Task inputs:

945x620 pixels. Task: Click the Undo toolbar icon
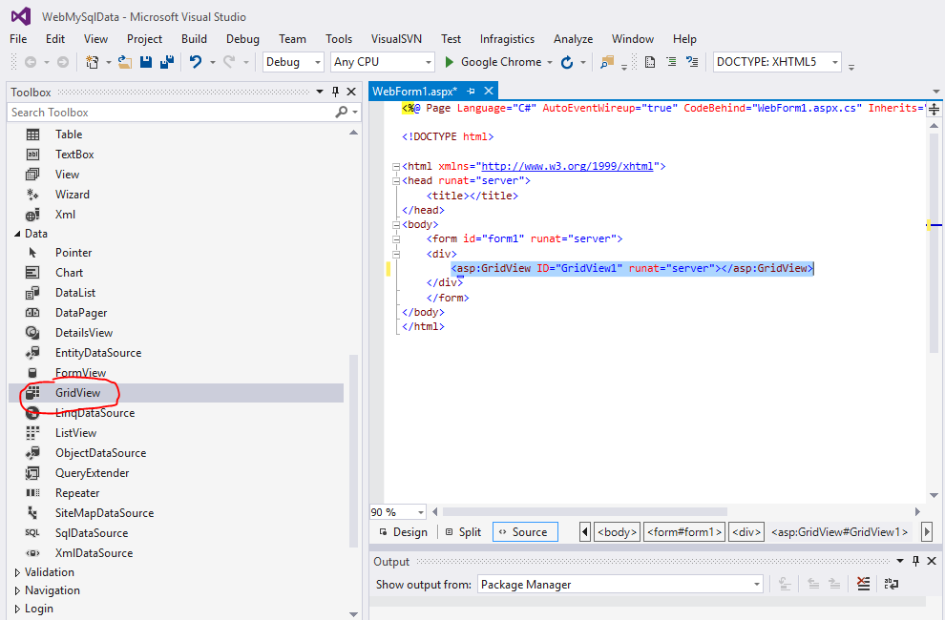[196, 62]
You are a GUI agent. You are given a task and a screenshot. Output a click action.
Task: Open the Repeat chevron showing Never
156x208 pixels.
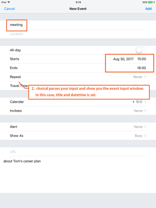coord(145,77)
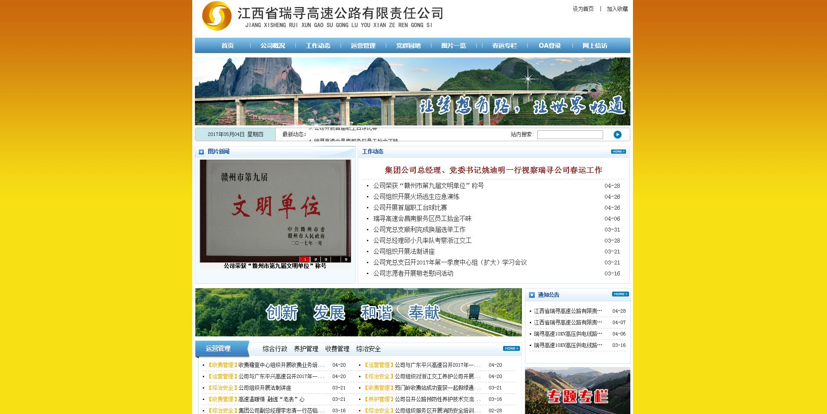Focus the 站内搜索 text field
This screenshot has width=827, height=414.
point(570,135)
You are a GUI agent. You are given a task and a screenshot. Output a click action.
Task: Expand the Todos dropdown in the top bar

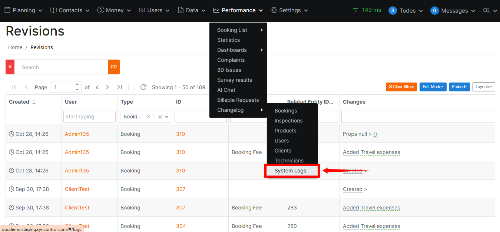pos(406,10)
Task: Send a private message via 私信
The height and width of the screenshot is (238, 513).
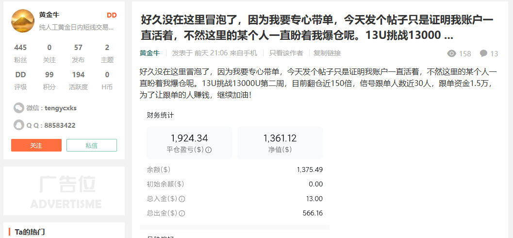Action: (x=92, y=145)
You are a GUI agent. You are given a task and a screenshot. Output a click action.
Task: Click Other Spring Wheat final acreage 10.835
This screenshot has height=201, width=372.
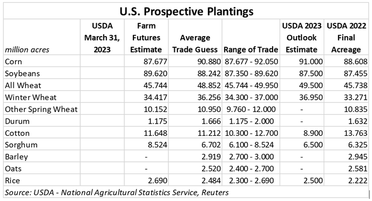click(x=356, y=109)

Problem: Find the line with "Task: Send a private message via 私信". Return it and each line after it through the end of the data, exactly, without pictures.

Finished exercise:
Task: Send a private message via 私信
The height and width of the screenshot is (238, 513).
Action: (x=92, y=145)
You are a GUI agent. You are given a task and a screenshot. Output a click action.
Task: Click Other Spring Wheat final acreage 10.835
This screenshot has height=201, width=372.
click(x=356, y=109)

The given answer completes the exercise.